Many females, of course, will know that it was the year the 19th Amendment to the U.S. Constitution was ratified, guaranteeing women the right to vote.

The 15th Amendment had ensured that the “right of citizens of the United States to vote shall not be denied or abridged by the United States or any State on account of race, color or previous condition of servitude.” But that only included men, and specifically black men because white men had the right to vote.

Long struggle

It would take women — of all races — an additional five decades to be afforded that most basic right of American citizenship.
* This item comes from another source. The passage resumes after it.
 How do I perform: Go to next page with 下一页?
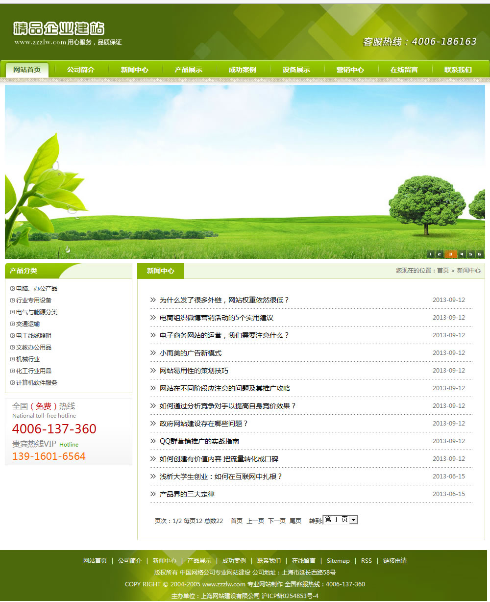coord(277,521)

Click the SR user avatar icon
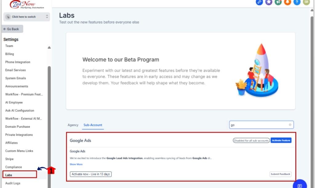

And it would take even longer before women had the right to serve on juries in many states or have the “privilege” to serve in public office in a lot of places throughout this land of the free.

March is Women’s History Month and as I thought about that recently, I realized how little many people know or care about women’s history.

For example, here are a few questions taken from a quiz on the National Women’s History Project Web site:

Who was the first woman to run for president of the United States (1872)?

Who was the first woman Poet Laureate of the United States?

What journalist traveled around the world in 72 days in 1890?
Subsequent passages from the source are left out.